I use my roughing gouge and skew for 99% of my penturning.   As mentioned above, lots of practice.  Remember to keep the tools sharp, ride the bevel, and take light cuts.


----------



## Whaler (Apr 24, 2014)

For pens the only tool I use is a Woodchuck PenPro and spend my time turning not sharpening. Bear Tooth Woods - Woodchuck Carbide Turning Tools


----------



## Krash (Apr 24, 2014)

Whaler said:


> For pens the only tool I use is a Woodchuck PenPro and spend my time turning not sharpening. Bear Tooth Woods - Woodchuck Carbide Turning Tools


 
How long do those carbide inserts last?


----------



## Sylvanite (Apr 24, 2014)

Scraping is generally easiest for a beginning turner, so the carbide insert tools are a popular starting place.  Some people turn pens with a roughing gouge, but I only ever use mine for initial rounding of bowl stock.  I started off with a spindle gouge.  It's a tool made for that type of turning.  It does flats, beads, and coves well; can make shearing cuts, and is more forgiving than a skew chisel.  As I use my skew more, I use the spindle gouge less, but it's still one of my go-to tools.

I hope that helps,
Eric


----------



## akingkubo (Apr 27, 2014)

I just starting turning pens last year and I was using a gouge and the skew. The skew itself is a must for acrylics but It does get intimidating. My husband sharpens the tools but sometimes he is busy with his projects, I hate to bother him all the time with sharpening my tools so I bought these carbide tools from PSI. I bought two pen genie, one using the square edge for roughing and one using the radius edge for smoothing.Now that's all I used! 
I know, I know. I need to practice to be proficient and I still practice with the skew but I got spoiled with the carbide.
I turned about ~ 30 acrylic pens before I change the cutter.

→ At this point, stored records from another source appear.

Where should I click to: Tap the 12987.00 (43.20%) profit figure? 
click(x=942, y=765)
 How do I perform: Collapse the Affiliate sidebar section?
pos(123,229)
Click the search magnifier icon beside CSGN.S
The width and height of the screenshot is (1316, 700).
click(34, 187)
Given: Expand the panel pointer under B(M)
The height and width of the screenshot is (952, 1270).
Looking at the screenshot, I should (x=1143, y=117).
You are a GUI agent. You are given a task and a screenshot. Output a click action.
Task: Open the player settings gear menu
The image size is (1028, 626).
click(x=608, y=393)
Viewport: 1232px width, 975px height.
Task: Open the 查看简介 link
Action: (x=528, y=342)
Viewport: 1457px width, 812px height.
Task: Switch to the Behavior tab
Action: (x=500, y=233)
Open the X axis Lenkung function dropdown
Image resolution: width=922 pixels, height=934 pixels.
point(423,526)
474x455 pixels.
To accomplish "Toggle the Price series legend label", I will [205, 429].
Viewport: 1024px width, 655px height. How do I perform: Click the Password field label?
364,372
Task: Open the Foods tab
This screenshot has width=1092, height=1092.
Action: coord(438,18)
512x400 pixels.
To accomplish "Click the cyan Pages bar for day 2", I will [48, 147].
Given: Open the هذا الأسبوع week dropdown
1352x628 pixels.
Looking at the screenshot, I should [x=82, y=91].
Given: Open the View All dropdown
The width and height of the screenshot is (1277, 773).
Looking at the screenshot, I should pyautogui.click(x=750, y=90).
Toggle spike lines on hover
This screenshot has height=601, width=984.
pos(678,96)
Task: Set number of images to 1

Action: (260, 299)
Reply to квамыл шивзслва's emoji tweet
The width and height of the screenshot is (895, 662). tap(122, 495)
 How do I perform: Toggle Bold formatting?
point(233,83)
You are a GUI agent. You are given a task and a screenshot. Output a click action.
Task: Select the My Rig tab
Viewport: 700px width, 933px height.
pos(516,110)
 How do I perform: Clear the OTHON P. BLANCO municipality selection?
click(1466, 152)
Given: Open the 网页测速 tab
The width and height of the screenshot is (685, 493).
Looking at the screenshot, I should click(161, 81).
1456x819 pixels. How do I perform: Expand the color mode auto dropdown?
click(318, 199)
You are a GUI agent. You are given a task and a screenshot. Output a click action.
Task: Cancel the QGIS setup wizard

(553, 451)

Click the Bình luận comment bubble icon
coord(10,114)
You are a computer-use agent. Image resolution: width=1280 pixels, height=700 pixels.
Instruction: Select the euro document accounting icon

I am saving to buy the cove master and detailed.
Happy turning! Maria


----------



## Jim Burr (Apr 27, 2014)

Someone needs to refresh the Library...nothing in there about "What tools to buy" or "What do I need to start" or "Tools for turning"
If you ever move on from pens...forget carbide. Gouges were developed for a reason, as were carbides. Good time to learn.


----------